En ese escenario, hoy comprar un disco o colocar un libro en la estantería es un acto de militancia. No lo creen así los abanderados de las nuevas tecnologías, que insisten en que la digitalización del saber está propiciando una revolución inaudita, que nunca antes la historia estuvo al alcance de miles de millones de personas. Es totalmente cierto. Igual que el argumento con el que responden los nostálgicos -acusados de inmolarse por un pasado arcaico- que no se cansan de decir que el polvo que cubre los volúmenes de antaño no puede limpiarse así de fácil. Lo que queda en medio de tanta frase dogmática, de tanto correr hacia delante y de tanto huir de la ciencia, es una triste realidad. Ahora que las máquinas nos adelantan el trabajo, buscan a velocidades impensadas lo que necesitamos, el hombre no parece dispuesto a emplear ese tiempo en reflexionar sobre ese enjambre de datos inconexos. Dijo Heinrich Heine, cuando los nazis decidieron quemar 25.000 libros enfrente de la Universidad de Humboldt (Berlín), que "allí donde queman libros acaban quemando hombres". Hoy, una estantería vacía lucha para que aquella tragedia no se olvide. A las puertas del centro, un esporádico mercadillo de libros usados, y algún que otro vinilo, escribe otra historia.
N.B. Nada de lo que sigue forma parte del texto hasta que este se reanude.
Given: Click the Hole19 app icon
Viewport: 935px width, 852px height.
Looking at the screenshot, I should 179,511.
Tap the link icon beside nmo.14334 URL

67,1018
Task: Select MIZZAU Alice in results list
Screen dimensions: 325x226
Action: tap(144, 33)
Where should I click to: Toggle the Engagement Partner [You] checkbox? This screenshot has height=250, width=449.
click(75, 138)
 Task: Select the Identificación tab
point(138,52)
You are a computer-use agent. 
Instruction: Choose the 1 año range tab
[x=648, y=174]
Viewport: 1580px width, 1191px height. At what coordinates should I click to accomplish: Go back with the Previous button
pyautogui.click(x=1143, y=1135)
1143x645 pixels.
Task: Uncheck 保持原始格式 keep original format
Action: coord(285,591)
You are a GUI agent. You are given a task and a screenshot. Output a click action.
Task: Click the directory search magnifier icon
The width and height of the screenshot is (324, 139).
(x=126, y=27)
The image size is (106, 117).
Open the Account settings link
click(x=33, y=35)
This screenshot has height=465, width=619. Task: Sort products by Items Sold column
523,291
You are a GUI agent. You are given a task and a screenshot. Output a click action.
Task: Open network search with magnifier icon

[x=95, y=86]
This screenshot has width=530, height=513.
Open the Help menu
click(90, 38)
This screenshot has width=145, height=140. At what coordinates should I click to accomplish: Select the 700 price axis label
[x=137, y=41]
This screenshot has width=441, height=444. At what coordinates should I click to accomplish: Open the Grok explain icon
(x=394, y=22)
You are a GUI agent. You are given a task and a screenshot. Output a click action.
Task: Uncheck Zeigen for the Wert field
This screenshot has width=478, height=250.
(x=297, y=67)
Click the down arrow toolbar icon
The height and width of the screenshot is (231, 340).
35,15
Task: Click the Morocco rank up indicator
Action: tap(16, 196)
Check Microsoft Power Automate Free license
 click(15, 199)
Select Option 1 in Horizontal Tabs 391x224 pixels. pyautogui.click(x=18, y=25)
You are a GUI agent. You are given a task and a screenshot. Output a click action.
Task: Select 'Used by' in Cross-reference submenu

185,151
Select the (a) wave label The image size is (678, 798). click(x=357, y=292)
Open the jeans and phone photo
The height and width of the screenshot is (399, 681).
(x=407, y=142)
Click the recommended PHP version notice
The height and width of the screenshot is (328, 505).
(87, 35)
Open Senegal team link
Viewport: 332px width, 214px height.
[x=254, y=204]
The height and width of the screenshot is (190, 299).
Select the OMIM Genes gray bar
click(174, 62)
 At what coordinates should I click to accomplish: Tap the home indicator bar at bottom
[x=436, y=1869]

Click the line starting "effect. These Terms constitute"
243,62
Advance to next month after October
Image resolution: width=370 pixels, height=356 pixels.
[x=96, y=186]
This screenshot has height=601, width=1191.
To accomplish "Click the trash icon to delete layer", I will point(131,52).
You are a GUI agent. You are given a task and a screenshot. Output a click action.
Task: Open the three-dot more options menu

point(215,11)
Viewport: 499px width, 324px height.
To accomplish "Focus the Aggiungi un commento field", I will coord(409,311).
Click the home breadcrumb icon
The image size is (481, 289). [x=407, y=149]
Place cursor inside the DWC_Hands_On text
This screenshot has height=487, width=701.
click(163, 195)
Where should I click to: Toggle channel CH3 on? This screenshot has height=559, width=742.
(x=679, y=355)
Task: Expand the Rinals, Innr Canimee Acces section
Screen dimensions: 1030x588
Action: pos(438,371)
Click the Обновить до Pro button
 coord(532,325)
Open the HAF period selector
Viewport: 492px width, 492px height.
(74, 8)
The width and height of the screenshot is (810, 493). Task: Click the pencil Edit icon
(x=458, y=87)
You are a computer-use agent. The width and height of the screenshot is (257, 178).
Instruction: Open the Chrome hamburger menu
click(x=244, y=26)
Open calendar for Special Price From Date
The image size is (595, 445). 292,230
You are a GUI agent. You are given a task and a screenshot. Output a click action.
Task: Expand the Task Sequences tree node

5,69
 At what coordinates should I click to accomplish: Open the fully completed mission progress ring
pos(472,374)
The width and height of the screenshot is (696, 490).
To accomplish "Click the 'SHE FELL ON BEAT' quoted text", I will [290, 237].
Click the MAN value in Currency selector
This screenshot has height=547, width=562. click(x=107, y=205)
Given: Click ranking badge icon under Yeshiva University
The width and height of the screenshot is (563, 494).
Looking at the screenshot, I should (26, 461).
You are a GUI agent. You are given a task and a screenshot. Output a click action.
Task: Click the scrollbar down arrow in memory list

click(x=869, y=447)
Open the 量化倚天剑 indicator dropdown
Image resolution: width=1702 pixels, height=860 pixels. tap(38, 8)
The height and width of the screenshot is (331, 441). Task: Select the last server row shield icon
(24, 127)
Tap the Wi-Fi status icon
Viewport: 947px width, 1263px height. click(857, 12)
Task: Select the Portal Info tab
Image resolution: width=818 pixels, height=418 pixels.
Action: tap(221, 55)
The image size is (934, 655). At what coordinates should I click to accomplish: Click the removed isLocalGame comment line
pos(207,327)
No evita, no obstante, que la era del progreso sin fin esté ayudando a llenar las estanterías de obras que no se llegarán a leer. Como un acto fetiche, adquirir un volumen se ha vuelto una necesidad que se sacia con la propiedad. Esta sociedad, de placer a largo plazo, ha hipotecado su cultura para un instante que no aparece en los calendarios. Prefiere comprar una casa y perder calidad de vida, inundar su biblioteca de hojas para las que no sacará tiempo. Por eso, este debate se vuelve más complicado, porque en tiempos de de e-books y de autorías vapuleadas, no hay más personas que quieran comprometerse con 300 páginas. Mejor párrafos deshilvanados, hallados en la espesura del oráculo de Google. Y mientras todo esto siga ocurriendo, la cuestión fundamental -ésa que va más allá de derechos de autor y de si los libros pierden valor por estar al alcance de todos- seguirá sin respuesta. Porque no se solucionará en un mp3, sino en nuestras cabezas.